Cette disposition a fait l'objet d'un commentaire de la Cour suprême du Canada...

[Bronfman Trust c. La Reine, [1987] 1 R.S.C. 32] est une affaire dans laquelle la fiducie avait emprunté des fonds afin de faire des prélèvements sur le capital pour les verser à la bénéficiaire de la fiducie. L'emprunt des fonds - le versement de capital ne visait la production d'un revenu. L'objectif était de remettre une certaine somme au bénéficiaire.

La fiducie a demandé une déduction d'intérêts étant donné que l'emprunt de ces fonds permettait à la fiducie de conserver un actif qui produisait un revenu dans le portefeuille de la fiducie...

La Cour suprême n'a pas accordé la déduction parce que les fonds empruntés n'ont pas été utilisés pour produire un revenu, mais plutôt pour faire le paiement à la bénéficiaire.

Le juge en chef Dixon, tel était alors son titre, a également fait de nombreux commentaires qui sont pertinents à la présente affaire. Je les ai soulignés et annotés.
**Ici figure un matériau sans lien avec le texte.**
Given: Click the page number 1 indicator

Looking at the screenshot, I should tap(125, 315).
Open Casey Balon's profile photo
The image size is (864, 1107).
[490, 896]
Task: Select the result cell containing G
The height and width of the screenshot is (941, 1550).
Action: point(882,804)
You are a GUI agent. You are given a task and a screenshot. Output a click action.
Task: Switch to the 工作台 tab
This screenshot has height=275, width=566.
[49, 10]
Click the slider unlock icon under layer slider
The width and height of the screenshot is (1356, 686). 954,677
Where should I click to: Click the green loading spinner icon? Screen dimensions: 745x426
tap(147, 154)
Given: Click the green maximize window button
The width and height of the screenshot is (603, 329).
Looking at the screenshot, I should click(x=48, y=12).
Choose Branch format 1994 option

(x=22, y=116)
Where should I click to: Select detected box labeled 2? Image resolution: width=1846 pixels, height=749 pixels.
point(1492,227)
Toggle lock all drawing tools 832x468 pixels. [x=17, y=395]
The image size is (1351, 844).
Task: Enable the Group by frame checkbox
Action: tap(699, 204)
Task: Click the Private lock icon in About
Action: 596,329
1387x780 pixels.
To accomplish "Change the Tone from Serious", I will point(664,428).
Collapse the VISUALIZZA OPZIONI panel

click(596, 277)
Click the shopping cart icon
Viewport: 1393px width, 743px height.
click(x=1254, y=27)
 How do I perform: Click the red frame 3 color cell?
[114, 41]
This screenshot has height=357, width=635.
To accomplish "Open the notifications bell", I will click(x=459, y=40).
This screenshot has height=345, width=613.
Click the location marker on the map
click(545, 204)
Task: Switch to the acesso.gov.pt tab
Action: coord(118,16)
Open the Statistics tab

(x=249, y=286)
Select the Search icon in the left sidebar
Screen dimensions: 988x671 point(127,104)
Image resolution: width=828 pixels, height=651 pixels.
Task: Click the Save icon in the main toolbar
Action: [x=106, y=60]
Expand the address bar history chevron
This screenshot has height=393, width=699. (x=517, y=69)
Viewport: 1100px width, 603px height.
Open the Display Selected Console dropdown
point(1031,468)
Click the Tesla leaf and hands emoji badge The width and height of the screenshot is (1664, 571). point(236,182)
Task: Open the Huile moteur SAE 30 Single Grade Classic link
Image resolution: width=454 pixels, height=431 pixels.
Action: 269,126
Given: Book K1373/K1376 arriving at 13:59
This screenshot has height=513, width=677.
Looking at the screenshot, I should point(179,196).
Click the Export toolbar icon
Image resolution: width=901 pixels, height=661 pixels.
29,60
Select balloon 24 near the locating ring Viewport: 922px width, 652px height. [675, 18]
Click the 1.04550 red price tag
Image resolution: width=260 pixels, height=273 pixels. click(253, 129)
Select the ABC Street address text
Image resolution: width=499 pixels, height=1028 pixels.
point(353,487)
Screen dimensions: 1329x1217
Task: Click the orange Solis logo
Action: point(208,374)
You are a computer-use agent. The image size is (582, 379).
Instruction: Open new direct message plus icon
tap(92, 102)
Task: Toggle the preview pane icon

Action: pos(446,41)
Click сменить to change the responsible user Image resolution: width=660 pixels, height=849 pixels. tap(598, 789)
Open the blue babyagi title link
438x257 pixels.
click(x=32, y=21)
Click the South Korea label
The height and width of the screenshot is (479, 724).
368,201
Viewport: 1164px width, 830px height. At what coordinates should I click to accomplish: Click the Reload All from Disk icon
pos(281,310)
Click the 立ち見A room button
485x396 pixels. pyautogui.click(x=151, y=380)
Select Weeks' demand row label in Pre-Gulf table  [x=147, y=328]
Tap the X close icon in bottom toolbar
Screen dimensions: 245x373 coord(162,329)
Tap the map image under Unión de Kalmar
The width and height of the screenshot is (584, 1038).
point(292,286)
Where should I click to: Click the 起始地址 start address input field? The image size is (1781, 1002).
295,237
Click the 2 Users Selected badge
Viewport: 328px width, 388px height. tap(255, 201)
Au paragraphe 20, qui se trouve à la page 8 de la décision, - j'ai fourni une version abrégée à M. le juge ainsi qu'à M. Baldner - on trouve un nombre de commentaires qui sont, selon les observations du ministre, importants dans la présente affaire.

[TRADUCTION]

Il est important de se rappeler que l'objectif de la déduction d'intérêts est de favoriser l'accumulation de capitaux productifs de revenus imposables.

           

            La Cour suprême nous rappelle également que :

Ce ne sont pas tous les intérêts qui sont déductibles,

et l'intérêt sur un emprunt utilisé à des fins non productives de revenu, telles que la consommation personnelle, ne constitue pas un intérêt déductible.

            La Cour indique que :

La déduction prévue par la loi exige donc qu'on détermine si l'argent emprunté a été utilisé en vue de tirer un revenu imposable d'une entreprise ou d'un bien, ce qui constitue une utilisation admissible, ou s'il a été affecté à quelqu'une des possibles utilisations inadmissibles.

Et comme l'affirme la Cour :

Il incombe au contribuable d'établir que les fonds empruntés ont été utilisés à une fin identifiable ouvrant droit à la déduction.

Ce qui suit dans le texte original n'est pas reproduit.